Twenty-seven rituximab immunochemotherapy arms (61%) reported 1-, 2-, 3- and 5-year EFS. Linear regression analysis revealed correlations between 1-year (r = 0.853; 95% CI, 0.729–0.920; Fig. 5a), 2-year (r = 0.896; 95% CI, 0.815–0.945; Fig. 5b), 3-year (r = 0.921; 95% CI, 0.851–0.966; Fig. 5c), or 5-year EFS (r = 0.931; 95% CI, 0.855–0.975; Fig. 5d) and 5-year OS. Sensitivity analysis indicated good consistency (Supplementary Fig. 1g–j). This finding indicates that improvements in 1–3-year PFS or EFS are associated with higher 5-year OS.

Fig. 5: Rituximab Immunochemotherapy Arm-level Correlation Between EFS and OS in RCTs.
figure 5

The rituximab immunochemotherapy arm-level associations between a 1-year EFS and 5-year OS, b 2-year EFS and 5-year OS, c 3-year EFS and 5-year OS, and d 5-year EFS and 5-year OS. Circle size is proportional to the number of patients in each treatment arm. The solid blue line indicates the fitted weighted linear regression line; the light green zone represents its 95% CI; r indicates the correlation coefficient. EFS event-free survival; OS overall survival; RCTs randomized controlled trials; CI confidence interval.
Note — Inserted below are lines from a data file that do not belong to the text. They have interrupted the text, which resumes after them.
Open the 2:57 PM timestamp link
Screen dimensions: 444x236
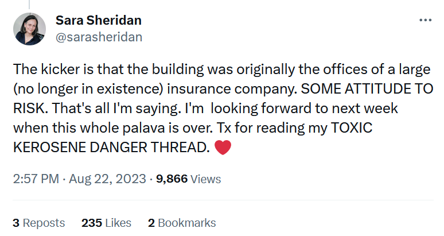coord(36,179)
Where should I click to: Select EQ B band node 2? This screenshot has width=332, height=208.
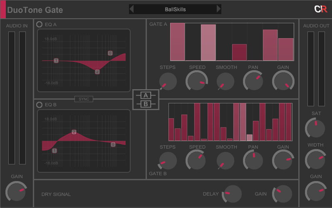coord(74,132)
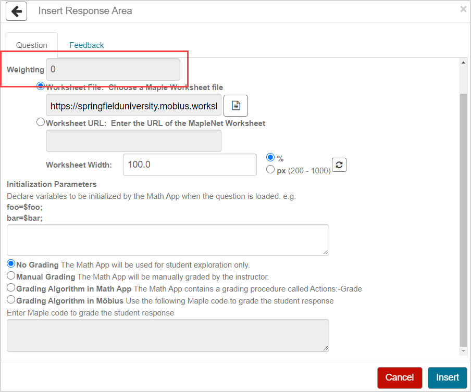Click the scroll down arrow of scrollbar
This screenshot has width=471, height=392.
[463, 352]
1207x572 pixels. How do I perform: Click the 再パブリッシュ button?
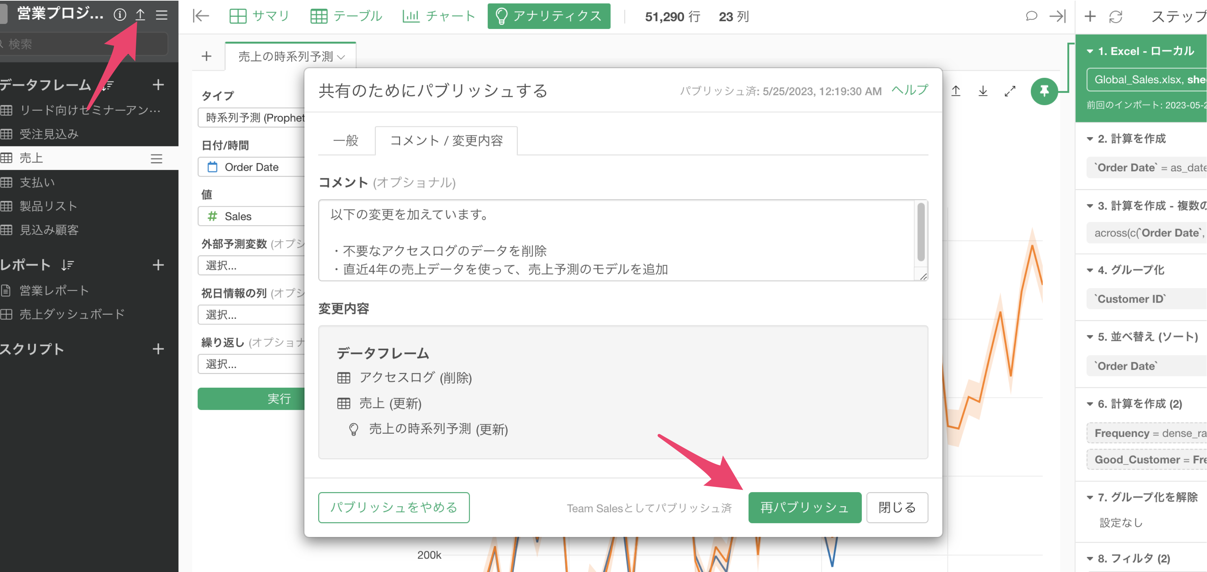[804, 507]
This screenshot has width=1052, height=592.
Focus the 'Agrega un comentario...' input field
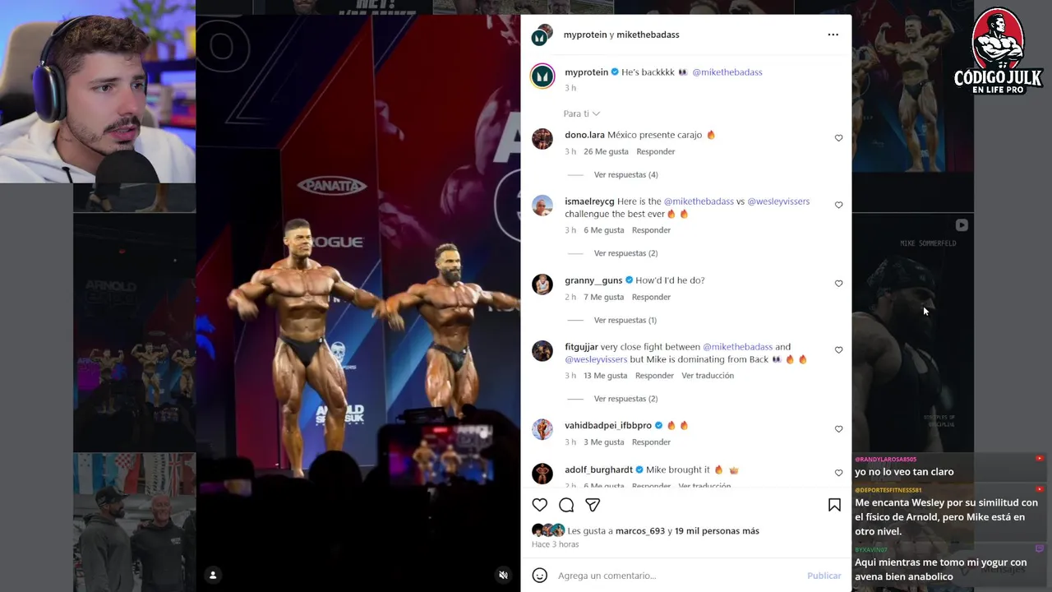(x=678, y=576)
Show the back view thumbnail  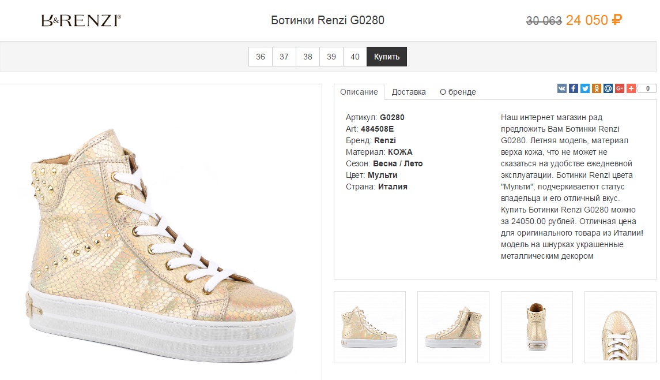tap(537, 327)
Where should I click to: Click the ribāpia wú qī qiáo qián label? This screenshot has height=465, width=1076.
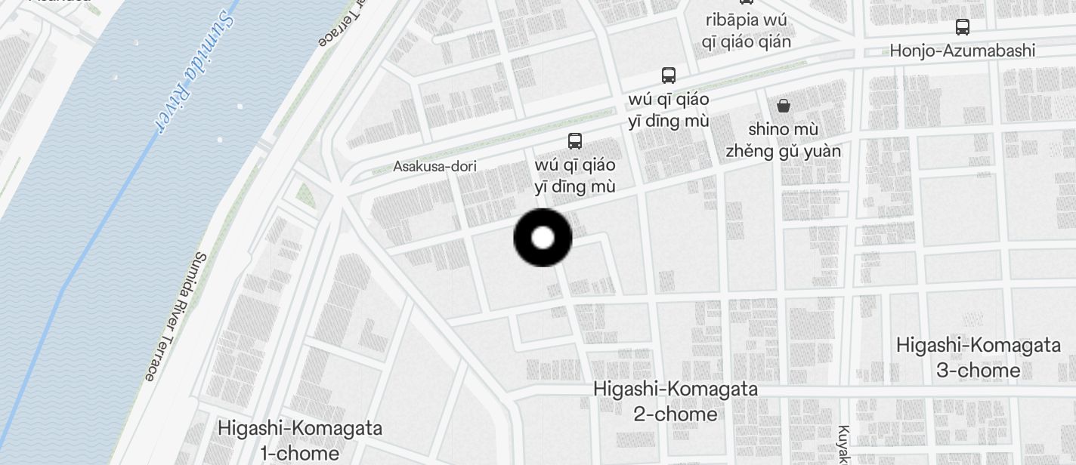(x=747, y=31)
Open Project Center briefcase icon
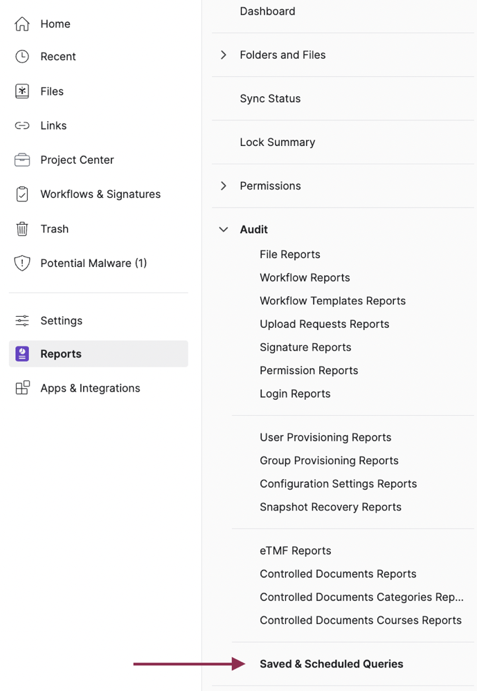The image size is (477, 691). (x=22, y=160)
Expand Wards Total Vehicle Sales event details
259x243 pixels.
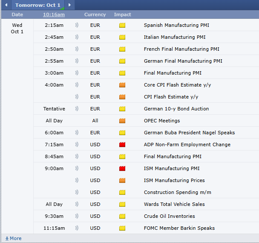coord(174,204)
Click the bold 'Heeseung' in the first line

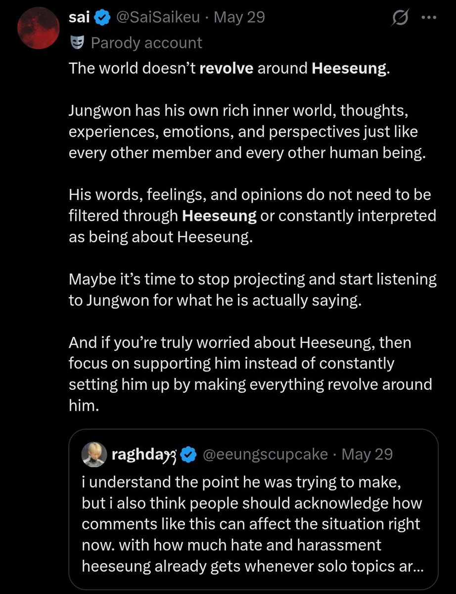[349, 68]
External validation of association of PFS with OS in Phase II and retrospective studies

Sixty-seven treatment arms from the phase II and retrospective studies were used for external validation. As EFS was not available in the retrospective studies, only PFS prediction models could be evaluated. Using the PFS predictive models from the RCTs (Fig. 4), we calculated the predicted 5-year OS rate for each retrospective study using the actual 1-, 2-, 3-, or 5-year PFS rate (Table 2). The simple regression line between the actual and predicted 5-year OS approached the diagonal line, indicating that the predicted OS was approximated to the actual OS. The predicted 5-year OS rate correlated significantly with the actual 5-year OS rate, with the correlation coefficient r ranging from 0.795 to 0.897 (Fig. 6a–d). This finding validates the premise that PFS is predictive of OS.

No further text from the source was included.